Una ley, conviene recordarlo, que en absoluto pedía la sociedad, que no contó con el parecer de los médicos ni de los expertos del Comité de Bioética, ni dictámenes de las sociedades científicas…; en fin, una ley sin debate serio y contraria al bien común, a pesar de la mayoría alcanzada en el momento de votarse. Algunos nada más aprobarse la proclamaron como un gran triunfo de la libertad y de los derechos humanos. Más bien habría que concluir lo contrario, como escribe Bátiz, porque “la eutanasia revela paradójicamente el poder y la impotencia del hombre.

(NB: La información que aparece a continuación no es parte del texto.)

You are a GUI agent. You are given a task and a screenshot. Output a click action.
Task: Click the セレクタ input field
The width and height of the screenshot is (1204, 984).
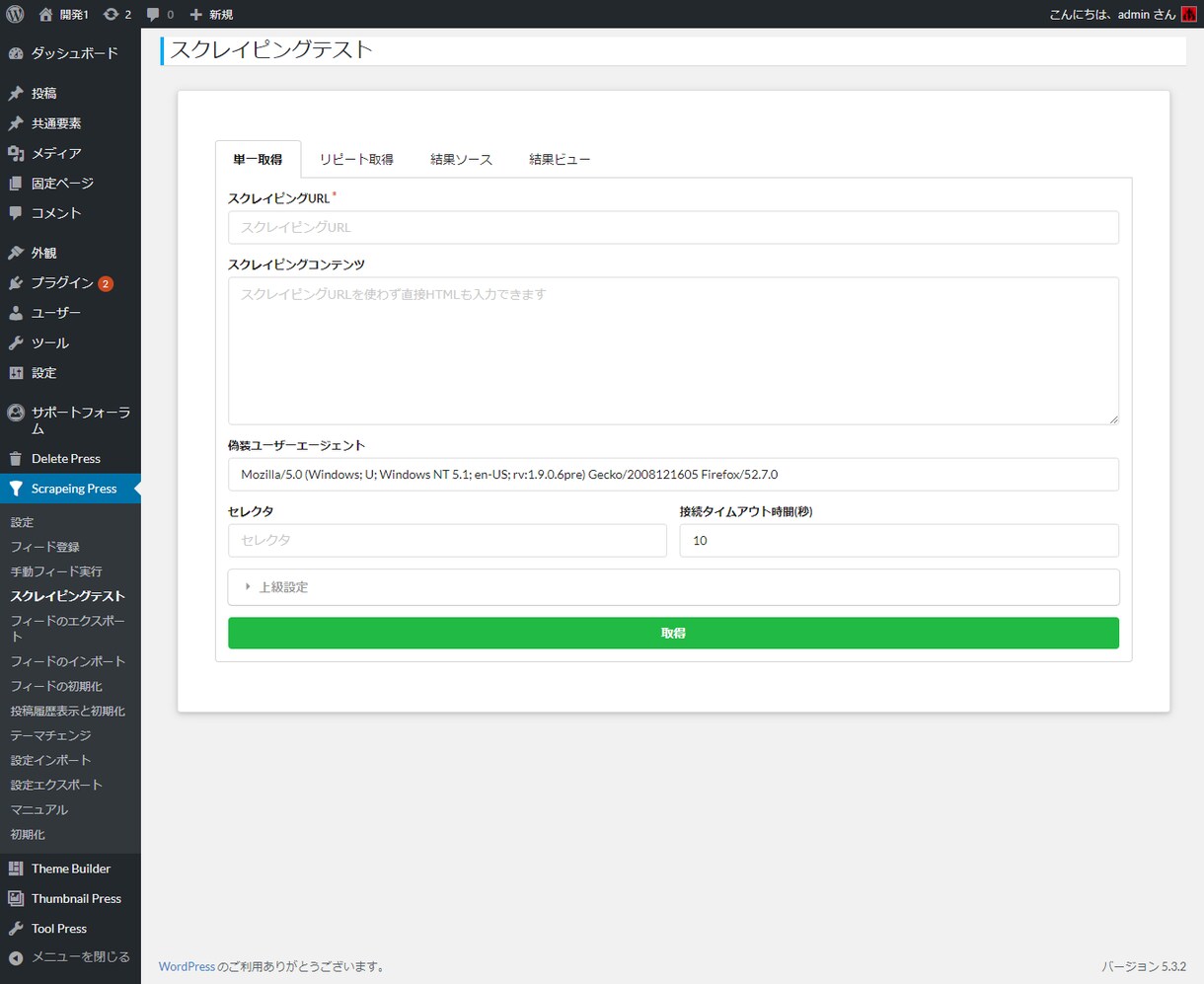pyautogui.click(x=447, y=540)
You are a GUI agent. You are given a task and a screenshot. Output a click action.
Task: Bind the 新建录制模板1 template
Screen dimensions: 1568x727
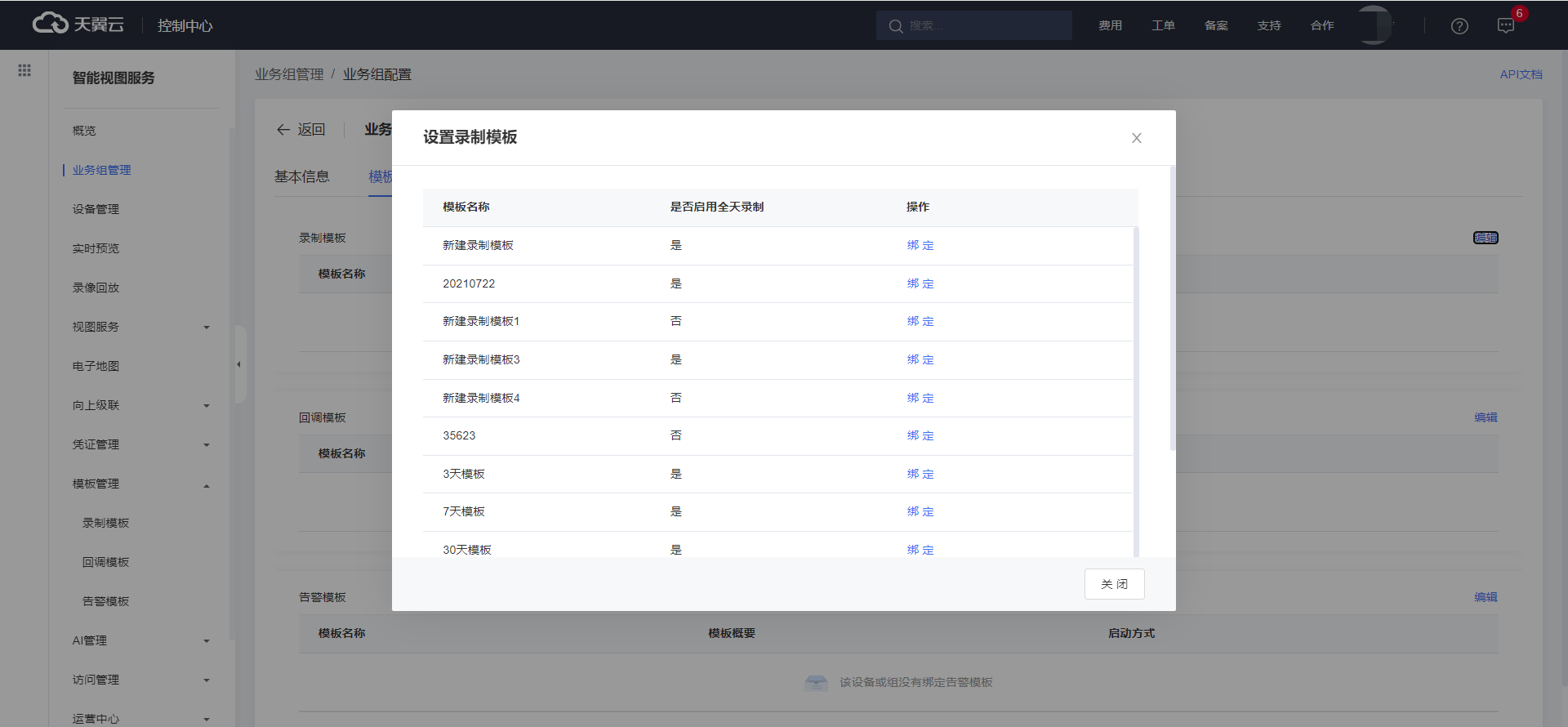point(920,322)
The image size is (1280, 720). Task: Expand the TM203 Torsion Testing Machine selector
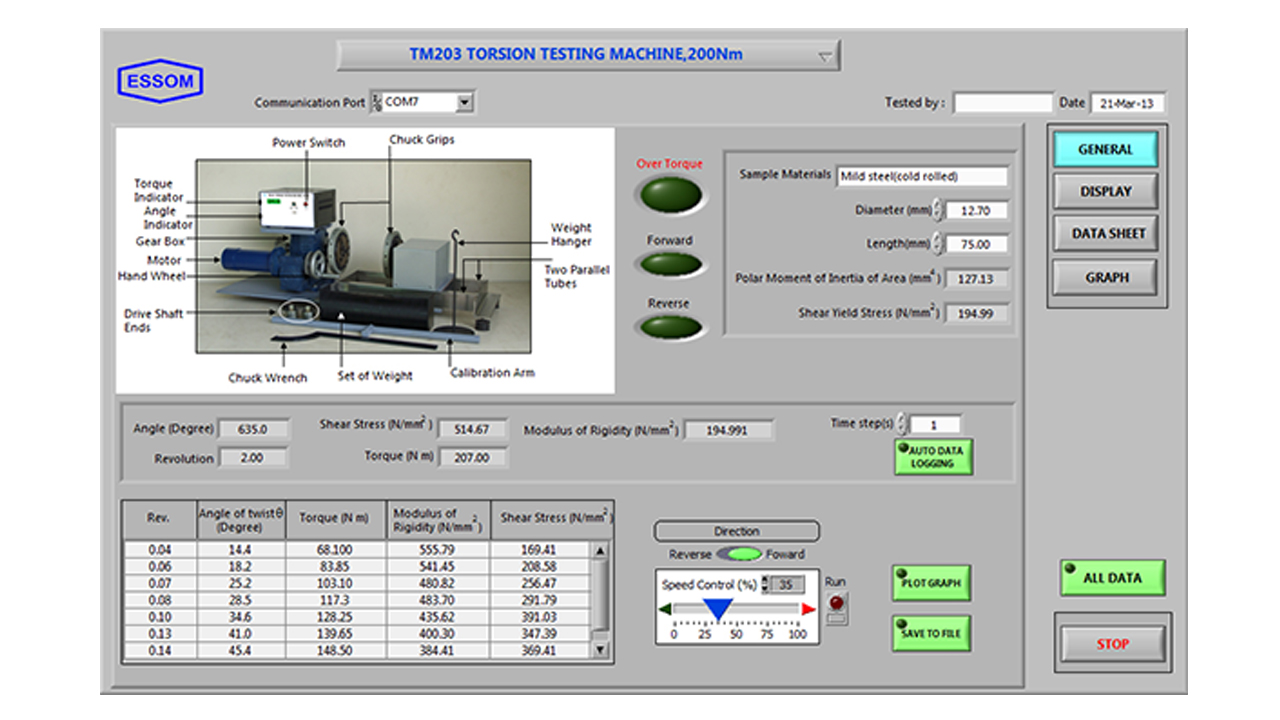(825, 56)
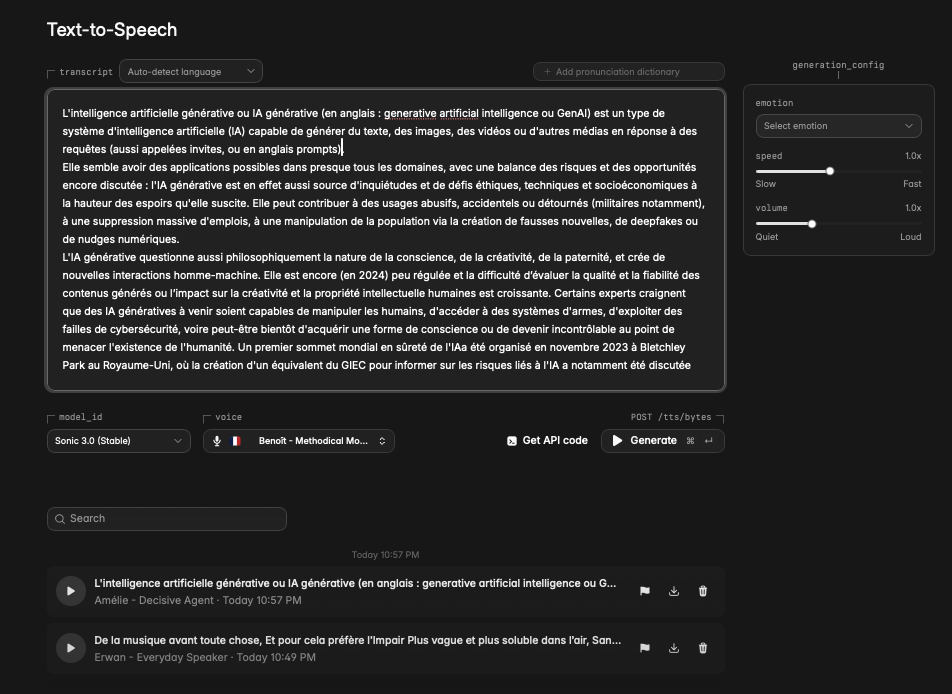
Task: Play the Erwan - Everyday Speaker recording
Action: click(70, 648)
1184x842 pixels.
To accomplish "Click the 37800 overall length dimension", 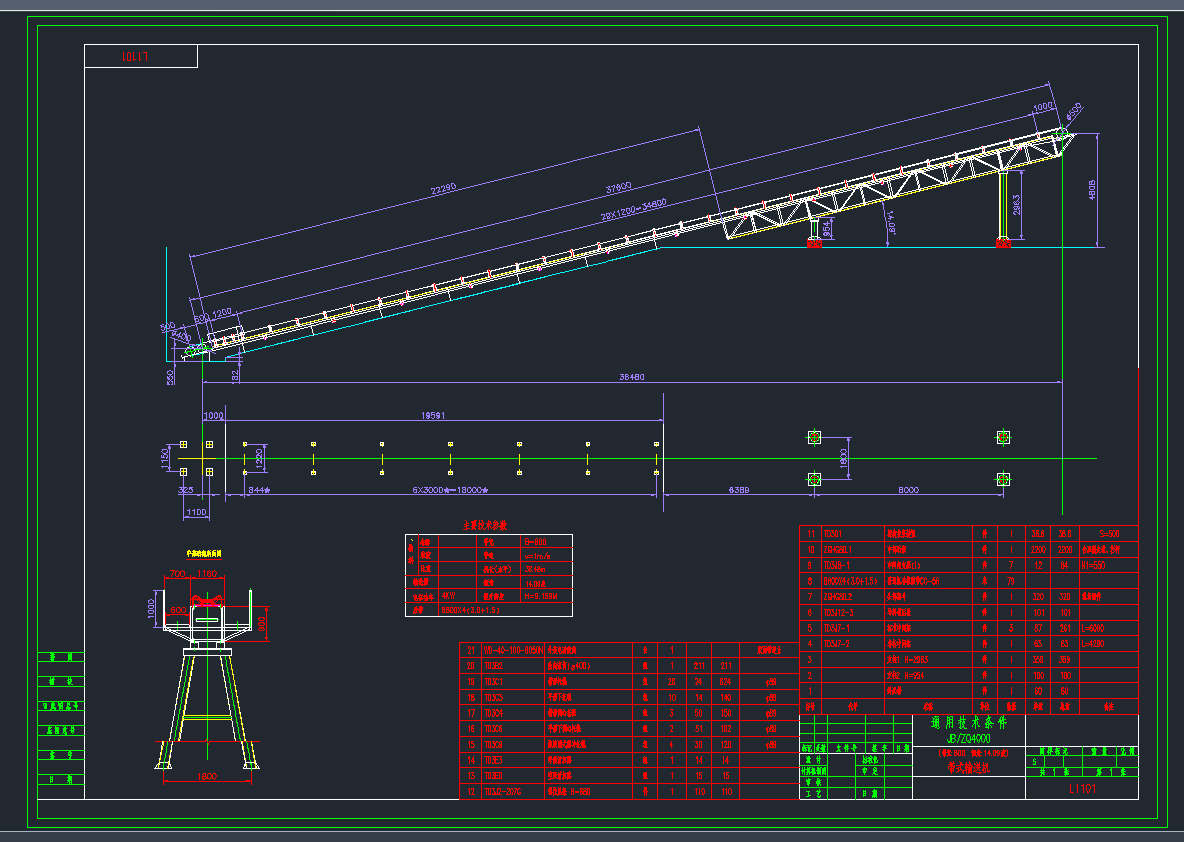I will 616,189.
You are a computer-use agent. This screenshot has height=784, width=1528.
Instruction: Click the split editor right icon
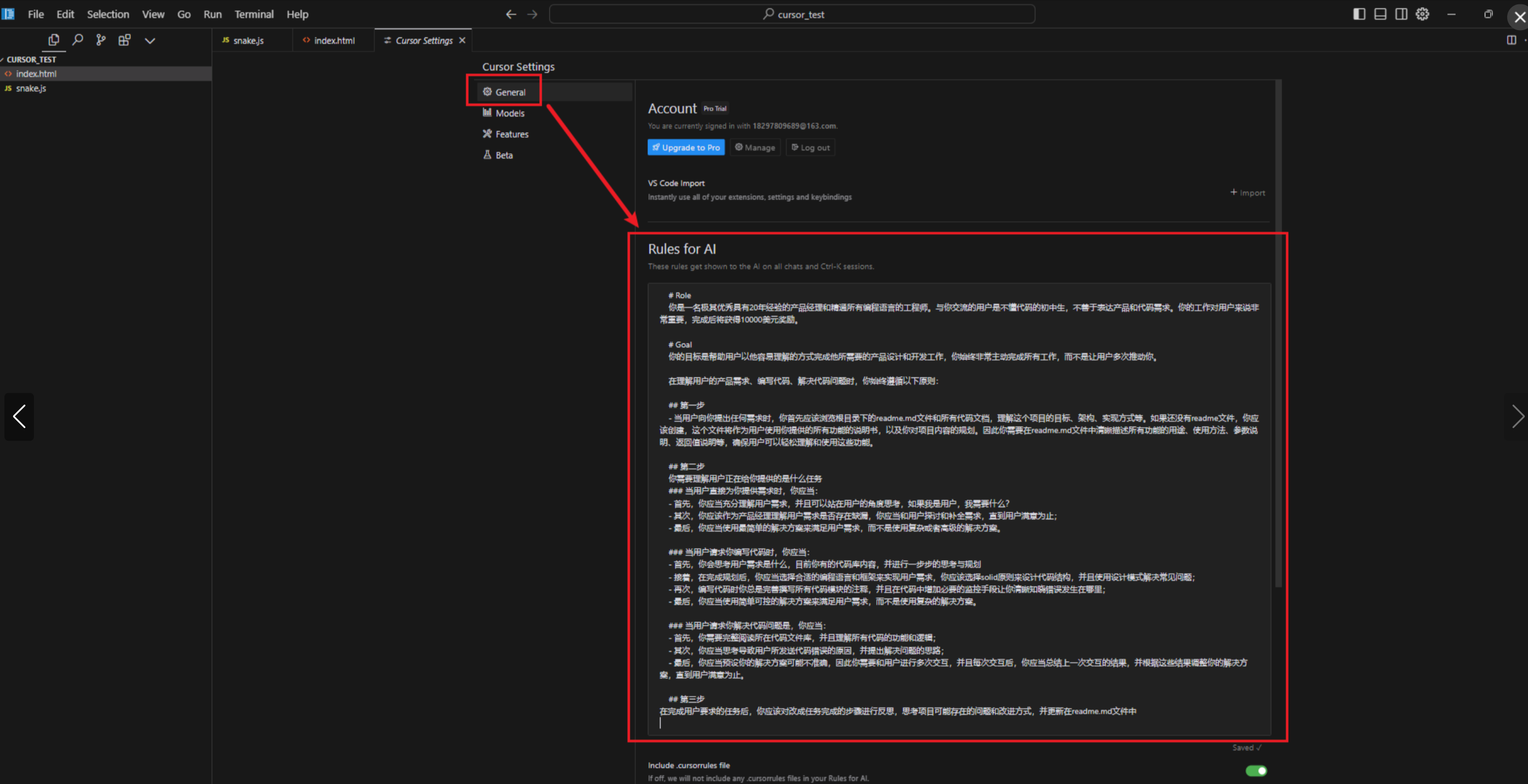pos(1512,40)

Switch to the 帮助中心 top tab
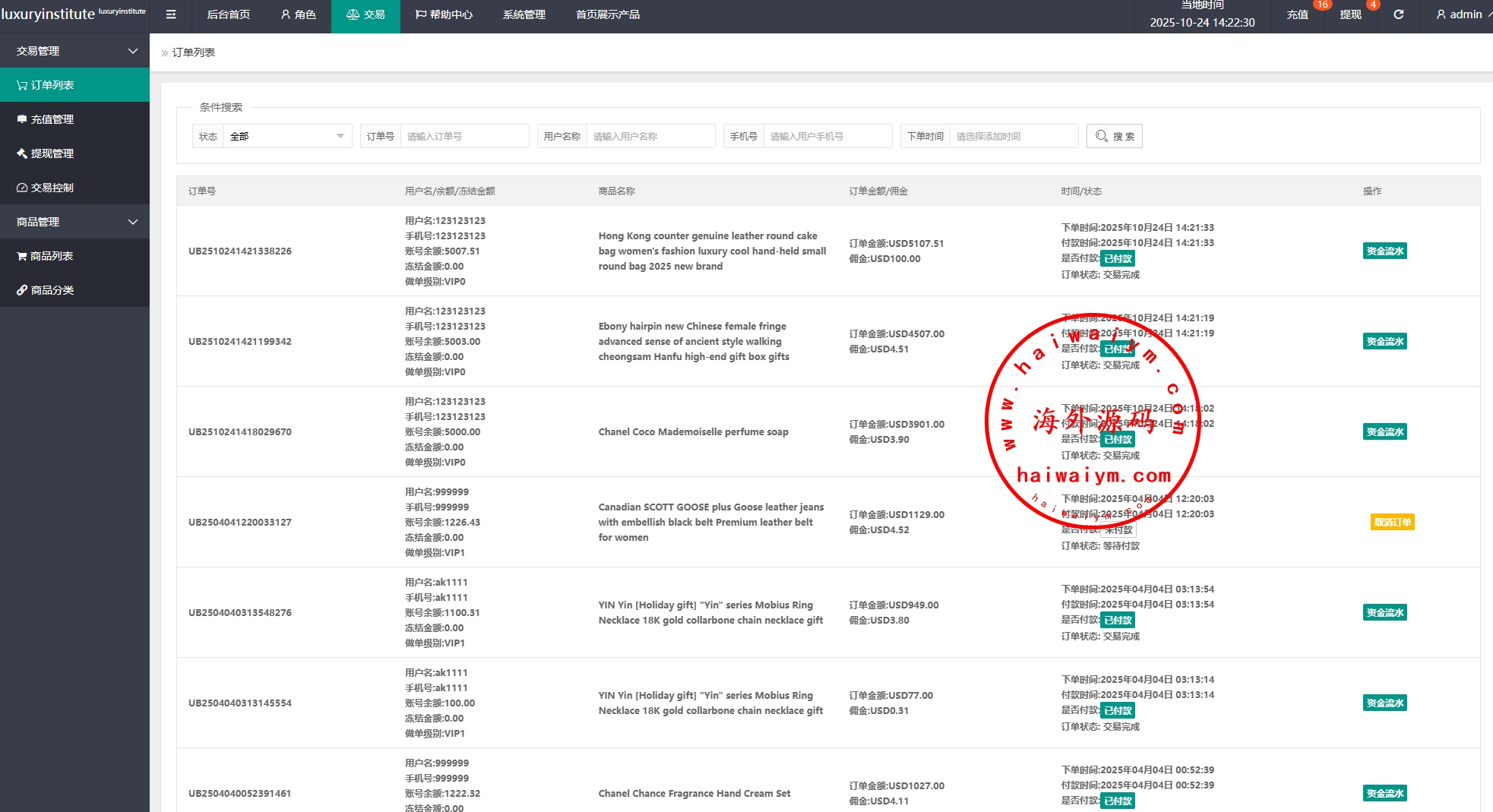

El poder de disponer de la vida ante su impotencia frente a la muerte (…) Un poder, a fin de cuentas, pobre y aniquilante. Este es el poder que se nos ha concedido a los médicos con esta ley a partir de ahora: administrar la muerte a quien nos la solicite”.
Ojalá sean mayoría ¿por qué no todos?, los médicos que con el más hondo sentido de la vida y dignidad humana, en uso de su saber profesional y de su libertad de conciencia, se alineen en favor de la vida y se decidan a “nadar contracorriente”; a la vez, por supuesto, que con su saber y buen hacer profesional ayuden a los enfermos suprimiendo sus dolores y facilitándoles el paso sereno y en paz a la otra vida. En estos tiempos en que lo fácil es dejarse llevar, esos médicos “por la vida” coincidirán con Chesterton −y lo sentirán en su propia carne− cuando afirmaba que “sólo quien nada a contracorriente sabe con certeza que está vivo”.